My uncle Andy came to our house to perform rituals where we had to stand on bricks and be “cleansed” with the smoke of a burning bush that choked our lungs. Our ears were filled with stories of Indians and family that had long ago begun the journey and that “Buster” was gonna catch up to them. There was weeping and more smoke, some feathers, leather bags of stuff, & food. There was lots of food. It would be 23 years before I saw this family or heard these stories again.
After my grandfather began his journey the world I lived in seemed smaller and a little less bright. When I think of him now I can no longer hear his voice or smell his hair. I imagine he sounded like thunder and smelled like cars. I was an Indian left with out a chief. We all were a tribe without our leader.
When I began school that fall I was enrolled by the State in a program that would instruct me what it meant to be an Indian and how I was supposed to act.
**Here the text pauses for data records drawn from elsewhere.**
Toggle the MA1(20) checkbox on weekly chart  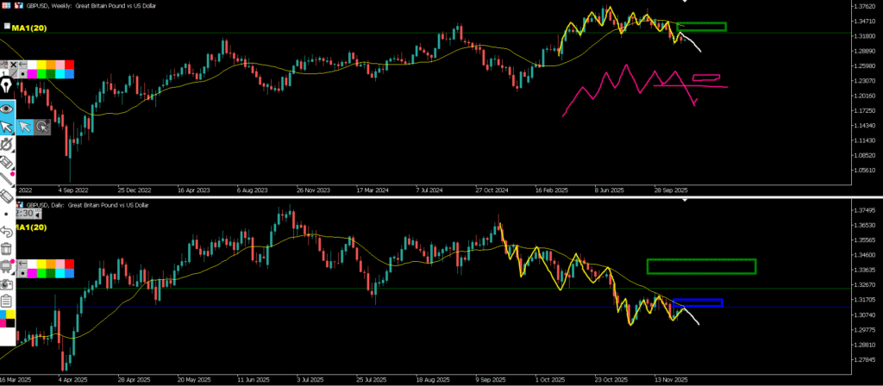7,28
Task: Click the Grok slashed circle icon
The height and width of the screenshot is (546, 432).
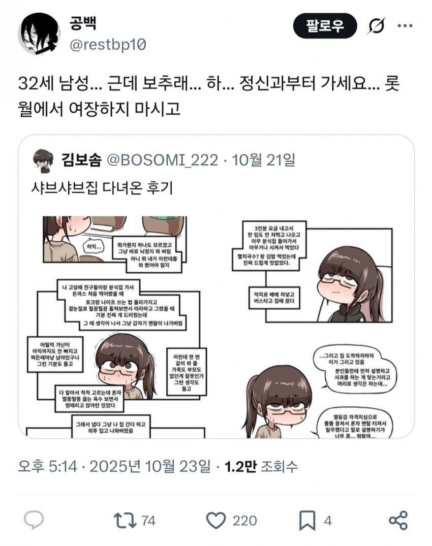Action: point(376,26)
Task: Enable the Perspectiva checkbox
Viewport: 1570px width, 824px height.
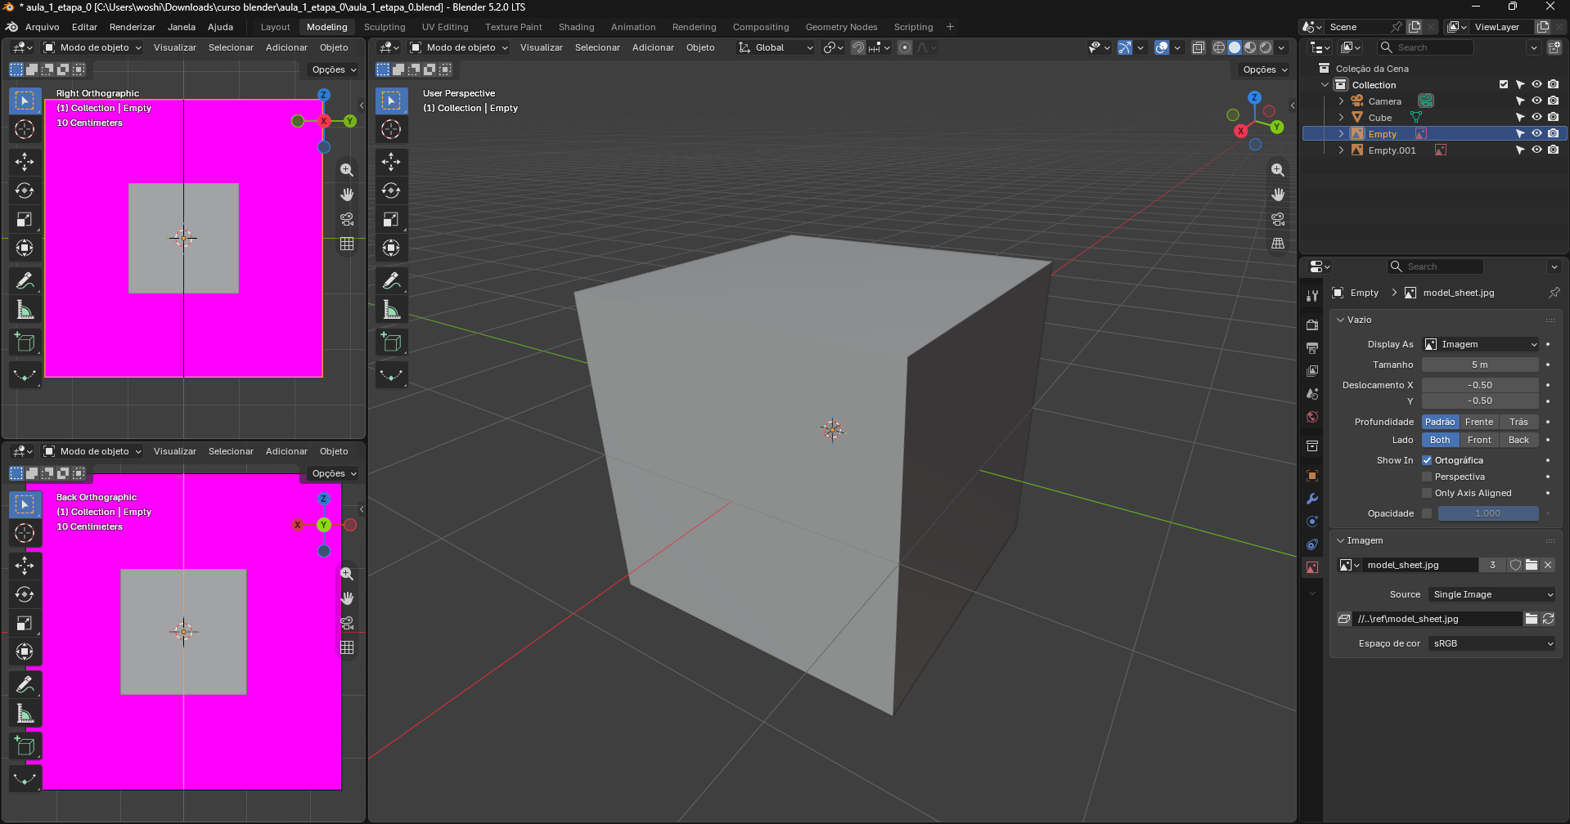Action: (1427, 477)
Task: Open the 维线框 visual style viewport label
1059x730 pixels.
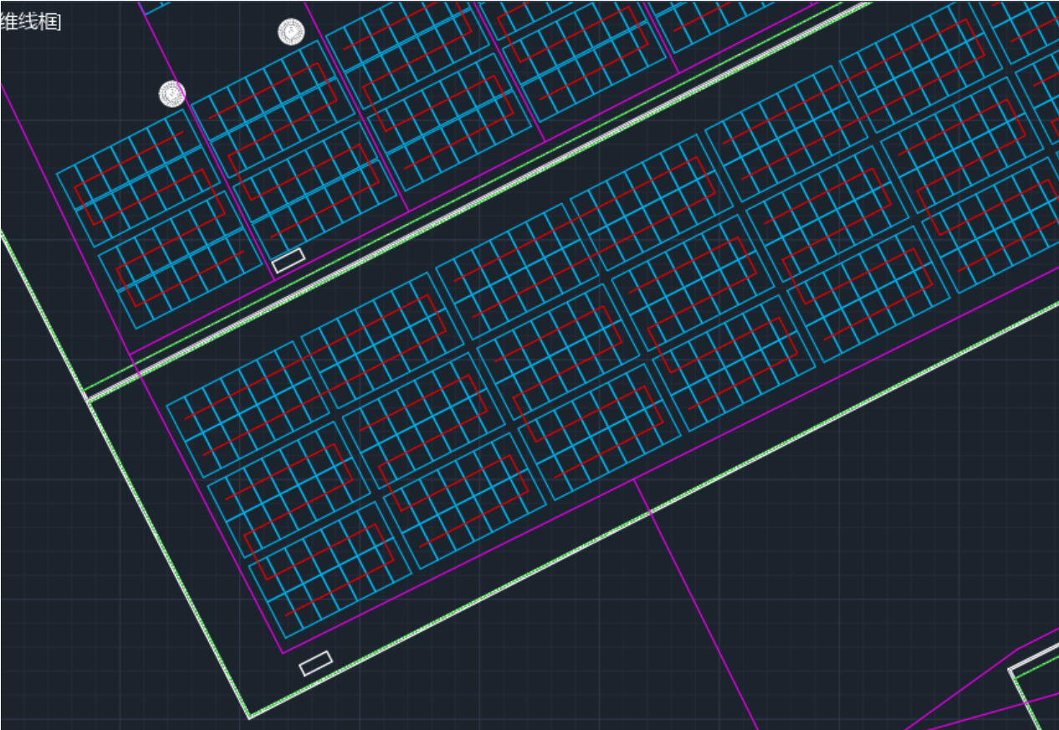Action: (x=31, y=22)
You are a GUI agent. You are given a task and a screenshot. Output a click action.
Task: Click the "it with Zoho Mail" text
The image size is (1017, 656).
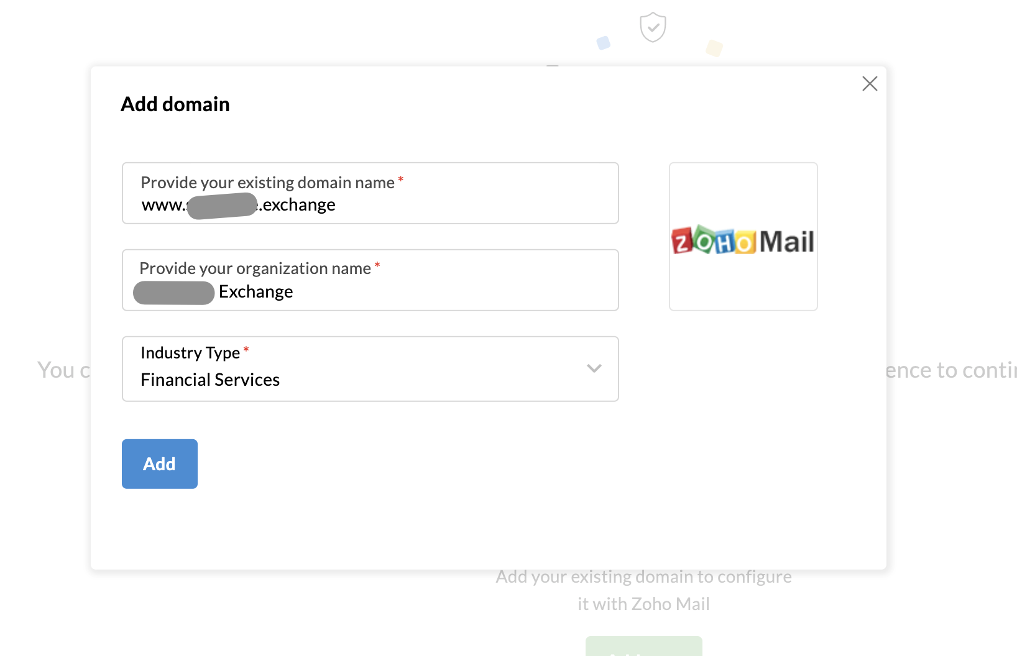coord(643,604)
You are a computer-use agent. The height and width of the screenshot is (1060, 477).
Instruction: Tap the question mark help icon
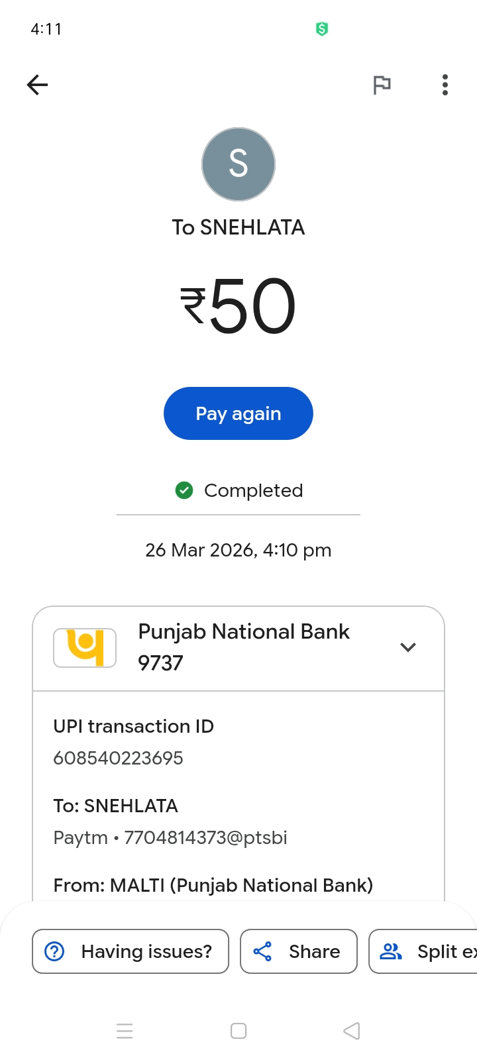54,951
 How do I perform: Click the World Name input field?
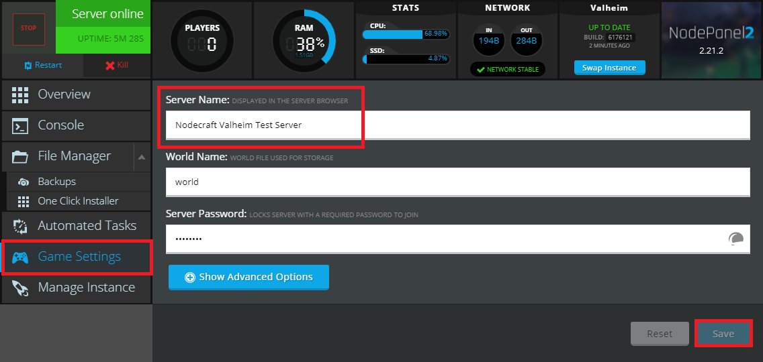457,182
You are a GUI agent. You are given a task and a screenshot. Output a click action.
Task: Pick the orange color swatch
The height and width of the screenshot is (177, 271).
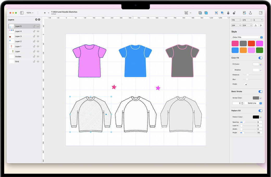[x=243, y=50]
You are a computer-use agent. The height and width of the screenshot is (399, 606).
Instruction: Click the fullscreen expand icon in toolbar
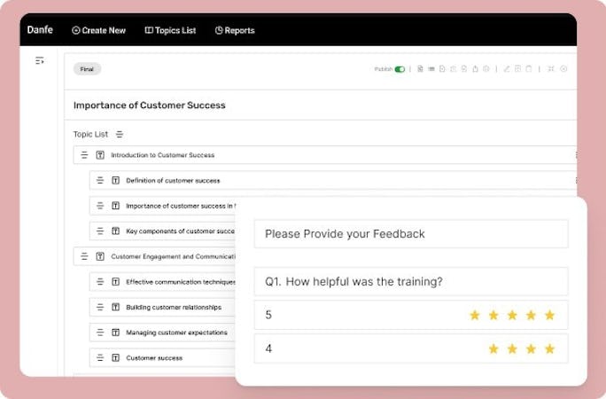coord(551,69)
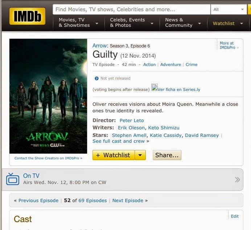Screen dimensions: 251x230
Task: Focus the Find Movies search field
Action: 131,9
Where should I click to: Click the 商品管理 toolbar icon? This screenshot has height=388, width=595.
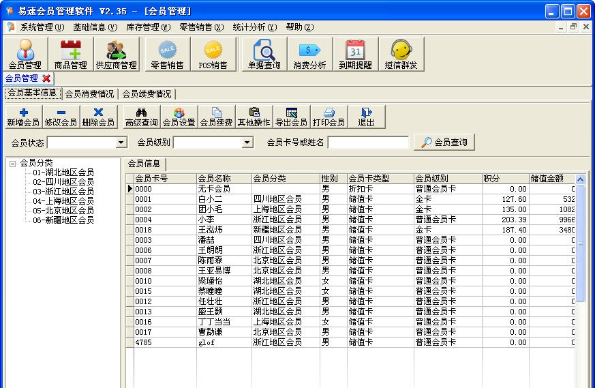pyautogui.click(x=70, y=54)
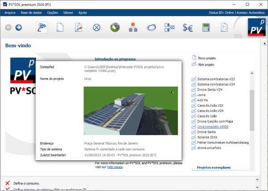Click the results calculator icon
This screenshot has width=268, height=191.
click(x=206, y=28)
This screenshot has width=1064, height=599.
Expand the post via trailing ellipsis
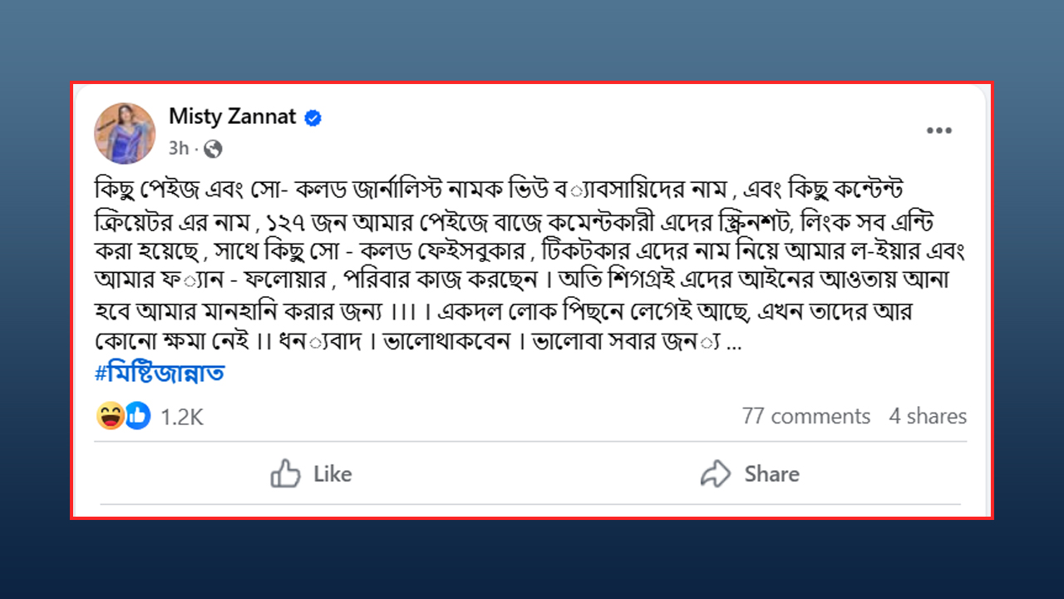point(734,345)
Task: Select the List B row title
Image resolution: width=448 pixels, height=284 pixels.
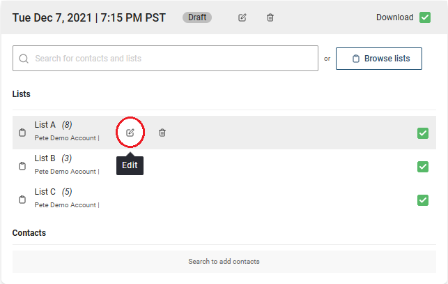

We spent our time in these Indian classes making popsicle stick dream catchers and learning “Indian sign language” from photocopied charts of crudely drawn Indians some talking to the white man and others sitting around fires with each other all wore buckskins and feathers. Gone were the stories of the Indians I knew, gone were the stories of my family.
There was no more Tirawa and the nighttime ritual of storytelling. There was a generic primitive religion that was practiced by primitive natives that looked nothing like me. All of the noble, red skinned creatures some with horses and some without horses. These stories were intertwined with the tales of “savage” Indians killing settlers that just wanted to offer a better way to those red skinned, dark haired savages.
I was a blonde haired, hazel eyed part time Indian mamas boy with fair skin. I wasn’t savage or noble. I was certainly not dark haired. I was afraid of feathers and had no desire to ride a horse.